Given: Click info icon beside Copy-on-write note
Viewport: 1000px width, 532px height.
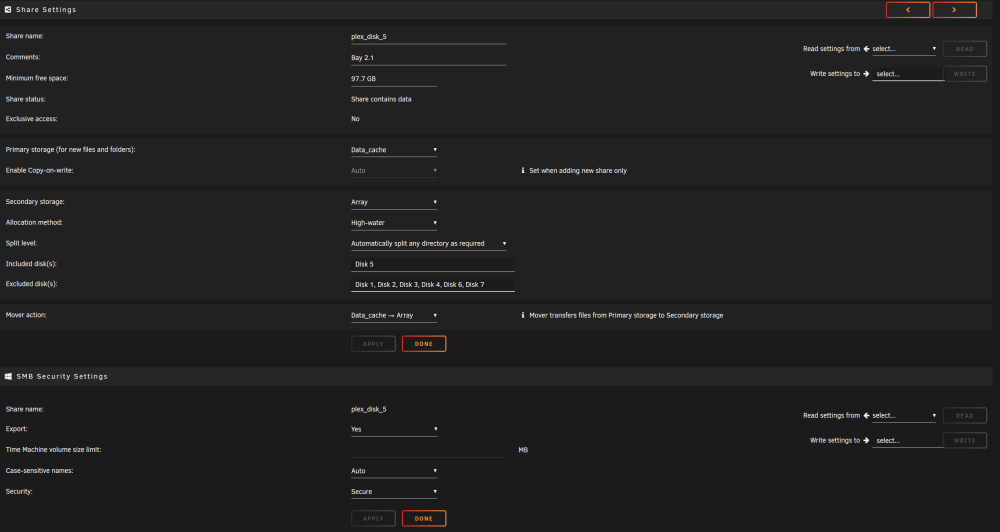Looking at the screenshot, I should tap(523, 170).
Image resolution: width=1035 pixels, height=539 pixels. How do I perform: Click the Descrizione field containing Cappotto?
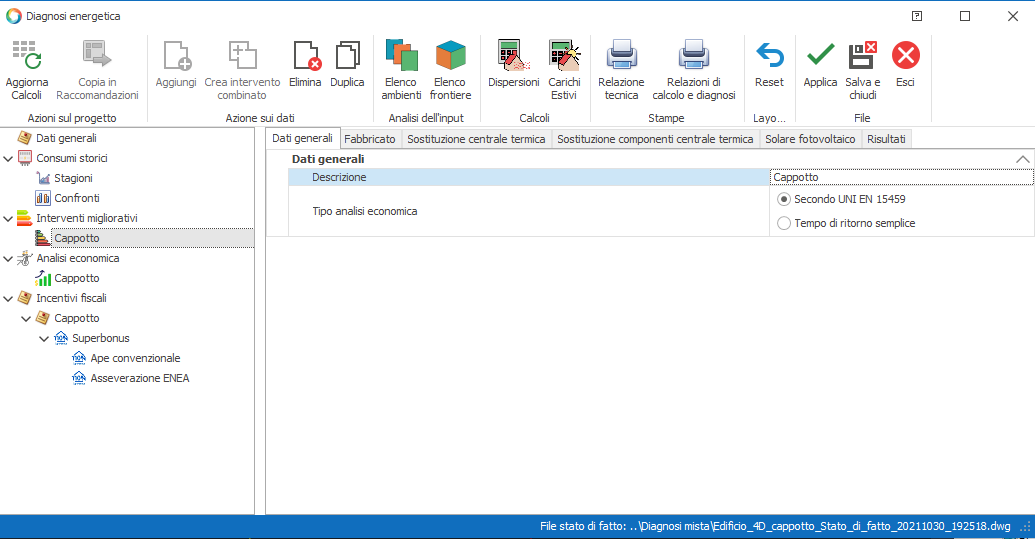[900, 177]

⁂

§ **Your objective**:
Copy the records shown above in their entirety and exactly; images are to be left out.

§ **Response for this exercise**:
Given: Click info icon beside Copy-on-write note
Viewport: 1000px width, 532px height.
Looking at the screenshot, I should tap(523, 170).
Image resolution: width=1035 pixels, height=539 pixels. How do I perform: Click the Descrizione field containing Cappotto?
[900, 177]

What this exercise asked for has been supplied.